But here’s the deal: Life insurance has one job—to provide for your loved ones when you die. It’s not a way to build wealth. You’ve got way better options for both life insurance and investing that don’t involve whole life policies like variable life insurance. We’ll get to that in a bit.

2. What are the key risks of a variable life policy?

Typically, variable life insurance comes with more investment risk than other types of permanent life insurance policies. And just like with traditional investment options (mutual funds, index funds, etc.), there are dozens of risk levels.

While you have more options for your money with a variable life policy, they come at a steep price. Think about it. If the investment option you pick performs poorly, you’re the one who loses money, not the insurance company. Sound risky? It is.

Here’s a breakdown of what to watch out for:

  • Policy fees and expenses: Not only are there fees when you buy the policy—called introductory fees—but there are also ongoing fees that can increase over time. Here’s a quick list of what you’ll be dealing with if you buy a variable life policy: premium payments, surrender charges, and ongoing investment management and administrative fees. And don’t forget those charges reduce the value of your cash account.
  • Policy lapse: Insurance companies keep a close watch on how much money you have in your cash account. If you don’t have enough money to cover policy fees, your policy could lapse, and your coverage would be cancelled.
  • Risk of loss: Remember when we mentioned the phrase “no risk, no reward”? Here’s where that idea hits home.

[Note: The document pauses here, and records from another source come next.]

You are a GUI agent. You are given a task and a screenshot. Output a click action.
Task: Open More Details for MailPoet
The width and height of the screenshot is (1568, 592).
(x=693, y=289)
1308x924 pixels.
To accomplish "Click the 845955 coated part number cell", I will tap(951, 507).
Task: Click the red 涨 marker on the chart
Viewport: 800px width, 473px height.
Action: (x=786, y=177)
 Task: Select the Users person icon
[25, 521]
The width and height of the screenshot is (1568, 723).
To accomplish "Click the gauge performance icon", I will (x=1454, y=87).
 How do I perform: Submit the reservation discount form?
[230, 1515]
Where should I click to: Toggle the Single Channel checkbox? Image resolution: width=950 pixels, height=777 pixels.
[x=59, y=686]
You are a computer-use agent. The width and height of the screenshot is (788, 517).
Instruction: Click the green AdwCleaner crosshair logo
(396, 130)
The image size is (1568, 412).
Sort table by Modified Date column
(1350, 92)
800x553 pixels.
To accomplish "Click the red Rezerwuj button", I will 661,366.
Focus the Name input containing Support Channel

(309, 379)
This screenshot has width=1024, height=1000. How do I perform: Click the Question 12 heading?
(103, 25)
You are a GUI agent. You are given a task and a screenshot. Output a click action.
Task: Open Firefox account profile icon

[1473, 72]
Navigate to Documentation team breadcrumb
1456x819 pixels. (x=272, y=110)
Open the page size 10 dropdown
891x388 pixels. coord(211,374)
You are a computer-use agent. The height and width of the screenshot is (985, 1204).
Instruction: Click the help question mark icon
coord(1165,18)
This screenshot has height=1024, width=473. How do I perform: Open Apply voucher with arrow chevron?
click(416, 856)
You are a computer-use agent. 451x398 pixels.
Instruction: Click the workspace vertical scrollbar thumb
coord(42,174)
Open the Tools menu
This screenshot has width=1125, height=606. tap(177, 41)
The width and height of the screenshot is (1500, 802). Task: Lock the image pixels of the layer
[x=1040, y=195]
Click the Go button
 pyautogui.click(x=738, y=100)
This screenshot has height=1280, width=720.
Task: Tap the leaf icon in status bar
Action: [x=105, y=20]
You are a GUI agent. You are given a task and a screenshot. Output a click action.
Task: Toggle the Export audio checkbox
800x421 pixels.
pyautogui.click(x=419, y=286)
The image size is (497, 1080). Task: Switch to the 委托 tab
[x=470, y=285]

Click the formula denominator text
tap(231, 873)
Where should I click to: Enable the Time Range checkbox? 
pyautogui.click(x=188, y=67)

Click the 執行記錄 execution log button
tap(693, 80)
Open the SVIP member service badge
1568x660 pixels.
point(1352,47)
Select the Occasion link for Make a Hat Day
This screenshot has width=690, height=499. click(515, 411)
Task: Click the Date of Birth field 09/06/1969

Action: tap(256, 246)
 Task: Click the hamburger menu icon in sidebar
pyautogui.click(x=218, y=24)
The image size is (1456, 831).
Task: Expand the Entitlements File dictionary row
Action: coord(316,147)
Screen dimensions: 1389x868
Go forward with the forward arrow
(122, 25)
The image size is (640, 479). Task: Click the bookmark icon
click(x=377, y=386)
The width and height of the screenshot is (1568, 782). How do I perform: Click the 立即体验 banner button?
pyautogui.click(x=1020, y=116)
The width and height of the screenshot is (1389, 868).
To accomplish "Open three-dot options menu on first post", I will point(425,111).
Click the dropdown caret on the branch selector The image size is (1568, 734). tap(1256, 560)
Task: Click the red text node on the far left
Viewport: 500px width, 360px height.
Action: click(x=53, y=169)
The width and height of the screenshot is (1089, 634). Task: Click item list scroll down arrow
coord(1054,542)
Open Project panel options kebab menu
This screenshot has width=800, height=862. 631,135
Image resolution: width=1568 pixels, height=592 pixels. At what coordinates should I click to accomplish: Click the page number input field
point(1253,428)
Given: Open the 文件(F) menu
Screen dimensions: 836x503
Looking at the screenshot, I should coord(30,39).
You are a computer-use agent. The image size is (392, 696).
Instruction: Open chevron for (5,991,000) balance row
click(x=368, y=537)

If the investments you pick don’t do well, you’ll likely lose money.
  • Insurance company risk: Since the insurance company that issues your variable life policy backs all guarantees, including the death benefit, it’s super important to pick the right insurance company. Make sure the one you pick has a solid history of financial strength.
  • Transaction fees: Every time you request a service, you get charged a transaction fee. So, think twice before you request a report or transfer or withdraw money. Each request is logged by the insurance company, and a transaction fee shows up on your monthly statement.

3. How does the death benefit work in a variable life policy?

The death benefit is the amount of money that goes to your beneficiaries when you die. When you buy a variable life policy, you select a face amount. This is the amount of your death benefit (like $500,000).

Every time you make a premium payment, part of your payment goes toward the cost of keeping the death benefit in place so it’s available to your beneficiaries. The other part of your premium goes to build the cash account.

Depending on the death-benefit option you chose when you bought the policy, your beneficiaries could also get the face amount plus the cash value of your account, or they could get the face amount plus the total of your premium payments.

Here’s an example.

Let’s say you paid $50,000 in premiums for a variable life policy over your lifetime. And your cash value account is worth $75,000. If the face amount of your policy is $500,000, your beneficiaries will receive one of the following, depending on which death-benefit option you picked:

  • Based on your face amount only: $500,000
  • Based on your face amount plus the cash value of your account: $575,000 ($500,000 + $75,000)
  • Based on your face amount plus your premium payments: $550,000 ($500,000 + $50,000)

You can see that variable life insurance does give you options. But not everyone loves the uncertainty of those options.

4. How do I get out of a variable life policy?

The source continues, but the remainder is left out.